* INSTRUCTIONS TO FOLLOW *
Return exactly the listing's lines, from its first line to the line holding "[Android App] (397, 2516)", ends included.

* ENTRIES SHOWN *
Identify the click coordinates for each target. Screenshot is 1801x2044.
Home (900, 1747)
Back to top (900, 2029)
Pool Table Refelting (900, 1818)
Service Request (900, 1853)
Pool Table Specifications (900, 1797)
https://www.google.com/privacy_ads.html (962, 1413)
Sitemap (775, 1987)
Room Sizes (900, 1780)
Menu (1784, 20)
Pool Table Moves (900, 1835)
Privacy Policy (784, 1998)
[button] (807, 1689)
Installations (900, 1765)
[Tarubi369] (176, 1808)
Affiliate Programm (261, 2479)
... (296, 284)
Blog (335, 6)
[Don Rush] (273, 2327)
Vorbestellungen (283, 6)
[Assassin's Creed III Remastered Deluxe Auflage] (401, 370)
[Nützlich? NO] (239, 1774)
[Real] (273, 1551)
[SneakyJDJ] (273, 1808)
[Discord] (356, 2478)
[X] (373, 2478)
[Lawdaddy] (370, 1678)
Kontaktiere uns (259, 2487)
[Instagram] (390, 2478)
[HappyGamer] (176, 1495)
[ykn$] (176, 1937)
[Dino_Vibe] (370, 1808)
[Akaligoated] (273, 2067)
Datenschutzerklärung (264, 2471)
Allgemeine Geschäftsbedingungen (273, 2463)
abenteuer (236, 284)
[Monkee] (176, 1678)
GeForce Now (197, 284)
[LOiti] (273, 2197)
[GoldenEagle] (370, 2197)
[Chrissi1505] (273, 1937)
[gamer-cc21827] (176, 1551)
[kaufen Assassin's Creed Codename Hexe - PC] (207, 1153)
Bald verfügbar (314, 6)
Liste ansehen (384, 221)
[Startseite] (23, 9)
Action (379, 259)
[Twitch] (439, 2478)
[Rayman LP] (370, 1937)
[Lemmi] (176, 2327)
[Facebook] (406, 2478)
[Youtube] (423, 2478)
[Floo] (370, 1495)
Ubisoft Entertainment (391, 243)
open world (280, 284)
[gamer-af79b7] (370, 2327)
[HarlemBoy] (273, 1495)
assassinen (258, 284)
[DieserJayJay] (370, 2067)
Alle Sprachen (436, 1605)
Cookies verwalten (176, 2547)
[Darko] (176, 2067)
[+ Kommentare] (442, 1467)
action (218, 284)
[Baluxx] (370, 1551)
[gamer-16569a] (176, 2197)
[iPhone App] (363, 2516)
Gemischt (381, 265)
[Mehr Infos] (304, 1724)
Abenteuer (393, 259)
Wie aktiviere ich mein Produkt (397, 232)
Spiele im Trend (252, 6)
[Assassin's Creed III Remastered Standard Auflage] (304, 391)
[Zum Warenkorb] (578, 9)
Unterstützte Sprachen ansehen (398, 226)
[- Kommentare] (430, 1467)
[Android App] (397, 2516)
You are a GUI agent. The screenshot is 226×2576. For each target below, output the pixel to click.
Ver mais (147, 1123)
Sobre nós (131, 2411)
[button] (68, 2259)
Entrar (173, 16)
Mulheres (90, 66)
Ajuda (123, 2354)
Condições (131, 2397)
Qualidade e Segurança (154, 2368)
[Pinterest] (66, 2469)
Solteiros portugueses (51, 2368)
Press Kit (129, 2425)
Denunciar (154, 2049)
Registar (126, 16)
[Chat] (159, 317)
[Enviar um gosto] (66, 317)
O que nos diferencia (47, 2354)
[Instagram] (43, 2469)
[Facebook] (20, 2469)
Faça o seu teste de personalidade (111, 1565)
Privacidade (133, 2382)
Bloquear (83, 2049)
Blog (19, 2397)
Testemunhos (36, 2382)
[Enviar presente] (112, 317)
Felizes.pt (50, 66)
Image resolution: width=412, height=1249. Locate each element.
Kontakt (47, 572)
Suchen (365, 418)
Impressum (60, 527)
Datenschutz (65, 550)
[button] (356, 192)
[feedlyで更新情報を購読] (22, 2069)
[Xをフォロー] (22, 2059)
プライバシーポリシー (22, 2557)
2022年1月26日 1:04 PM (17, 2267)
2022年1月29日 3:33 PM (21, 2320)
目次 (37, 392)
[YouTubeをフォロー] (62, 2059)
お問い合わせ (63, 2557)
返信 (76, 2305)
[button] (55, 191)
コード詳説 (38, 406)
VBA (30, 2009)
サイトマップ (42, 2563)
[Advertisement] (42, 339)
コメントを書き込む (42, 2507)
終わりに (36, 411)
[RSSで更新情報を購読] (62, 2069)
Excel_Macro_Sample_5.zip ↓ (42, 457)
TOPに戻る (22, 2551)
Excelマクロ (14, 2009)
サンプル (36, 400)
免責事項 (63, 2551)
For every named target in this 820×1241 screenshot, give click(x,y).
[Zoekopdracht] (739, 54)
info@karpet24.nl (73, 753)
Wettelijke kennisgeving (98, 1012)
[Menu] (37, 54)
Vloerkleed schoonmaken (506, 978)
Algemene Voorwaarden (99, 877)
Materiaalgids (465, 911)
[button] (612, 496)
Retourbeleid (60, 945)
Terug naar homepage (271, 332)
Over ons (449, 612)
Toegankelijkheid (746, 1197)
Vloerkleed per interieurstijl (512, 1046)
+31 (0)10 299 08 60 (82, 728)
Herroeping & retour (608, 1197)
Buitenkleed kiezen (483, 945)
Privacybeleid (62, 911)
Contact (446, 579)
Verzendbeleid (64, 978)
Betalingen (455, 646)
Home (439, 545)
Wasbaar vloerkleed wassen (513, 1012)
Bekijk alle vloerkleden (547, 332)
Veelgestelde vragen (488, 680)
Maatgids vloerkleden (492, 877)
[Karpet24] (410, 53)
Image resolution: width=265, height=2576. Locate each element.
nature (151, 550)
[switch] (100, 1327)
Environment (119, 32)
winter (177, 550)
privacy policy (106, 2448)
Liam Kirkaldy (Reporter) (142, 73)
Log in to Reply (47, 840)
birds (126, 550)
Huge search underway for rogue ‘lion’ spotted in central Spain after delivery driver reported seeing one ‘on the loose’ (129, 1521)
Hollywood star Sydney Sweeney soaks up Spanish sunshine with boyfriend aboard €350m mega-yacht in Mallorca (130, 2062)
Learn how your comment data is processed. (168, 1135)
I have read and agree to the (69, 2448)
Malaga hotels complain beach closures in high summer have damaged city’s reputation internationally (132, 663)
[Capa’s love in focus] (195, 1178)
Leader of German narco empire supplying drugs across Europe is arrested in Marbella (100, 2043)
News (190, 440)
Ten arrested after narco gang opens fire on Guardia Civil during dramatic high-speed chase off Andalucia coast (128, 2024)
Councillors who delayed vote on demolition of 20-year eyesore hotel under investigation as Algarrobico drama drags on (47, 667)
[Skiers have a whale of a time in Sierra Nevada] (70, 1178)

* SOLUTION TO THE PROBLEM *
Identify the click coordinates for each target. Screenshot is 1801x2044.
Home (900, 1747)
Back to top (900, 2029)
Pool Table Refelting (900, 1818)
Service Request (900, 1853)
Pool Table Specifications (900, 1797)
https://www.google.com/privacy_ads.html (962, 1413)
Sitemap (775, 1987)
Room Sizes (900, 1780)
Menu (1784, 20)
Pool Table Moves (900, 1835)
Privacy Policy (784, 1998)
[button] (807, 1689)
Installations (900, 1765)
[Tarubi369] (176, 1808)
Affiliate Programm (261, 2479)
... (296, 284)
Blog (335, 6)
[Don Rush] (273, 2327)
Vorbestellungen (283, 6)
[Assassin's Creed III Remastered Deluxe Auflage] (401, 370)
[Nützlich? NO] (239, 1774)
[Real] (273, 1551)
[SneakyJDJ] (273, 1808)
[Discord] (356, 2478)
[X] (373, 2478)
[Lawdaddy] (370, 1678)
Kontaktiere uns (259, 2487)
[Instagram] (390, 2478)
[HappyGamer] (176, 1495)
[ykn$] (176, 1937)
[Dino_Vibe] (370, 1808)
[Akaligoated] (273, 2067)
Datenschutzerklärung (264, 2471)
Allgemeine Geschäftsbedingungen (273, 2463)
abenteuer (236, 284)
[Monkee] (176, 1678)
GeForce Now (197, 284)
[LOiti] (273, 2197)
[GoldenEagle] (370, 2197)
[Chrissi1505] (273, 1937)
[gamer-cc21827] (176, 1551)
[kaufen Assassin's Creed Codename Hexe - PC] (207, 1153)
Bald verfügbar (314, 6)
Liste ansehen (384, 221)
[Startseite] (23, 9)
Action (379, 259)
[Twitch] (439, 2478)
[Rayman LP] (370, 1937)
[Lemmi] (176, 2327)
[Facebook] (406, 2478)
[Youtube] (423, 2478)
[Floo] (370, 1495)
Ubisoft Entertainment (391, 243)
open world (280, 284)
[gamer-af79b7] (370, 2327)
[HarlemBoy] (273, 1495)
assassinen (258, 284)
[DieserJayJay] (370, 2067)
Alle Sprachen (436, 1605)
Cookies verwalten (176, 2547)
[Darko] (176, 2067)
[+ Kommentare] (442, 1467)
action (218, 284)
[Baluxx] (370, 1551)
[gamer-16569a] (176, 2197)
[iPhone App] (363, 2516)
Gemischt (381, 265)
[Mehr Infos] (304, 1724)
Abenteuer (393, 259)
Wie aktiviere ich mein Produkt (397, 232)
Spiele im Trend (252, 6)
[Assassin's Creed III Remastered Standard Auflage] (304, 391)
[Zum Warenkorb] (578, 9)
Unterstützte Sprachen ansehen (398, 226)
[- Kommentare] (430, 1467)
[Android App] (397, 2516)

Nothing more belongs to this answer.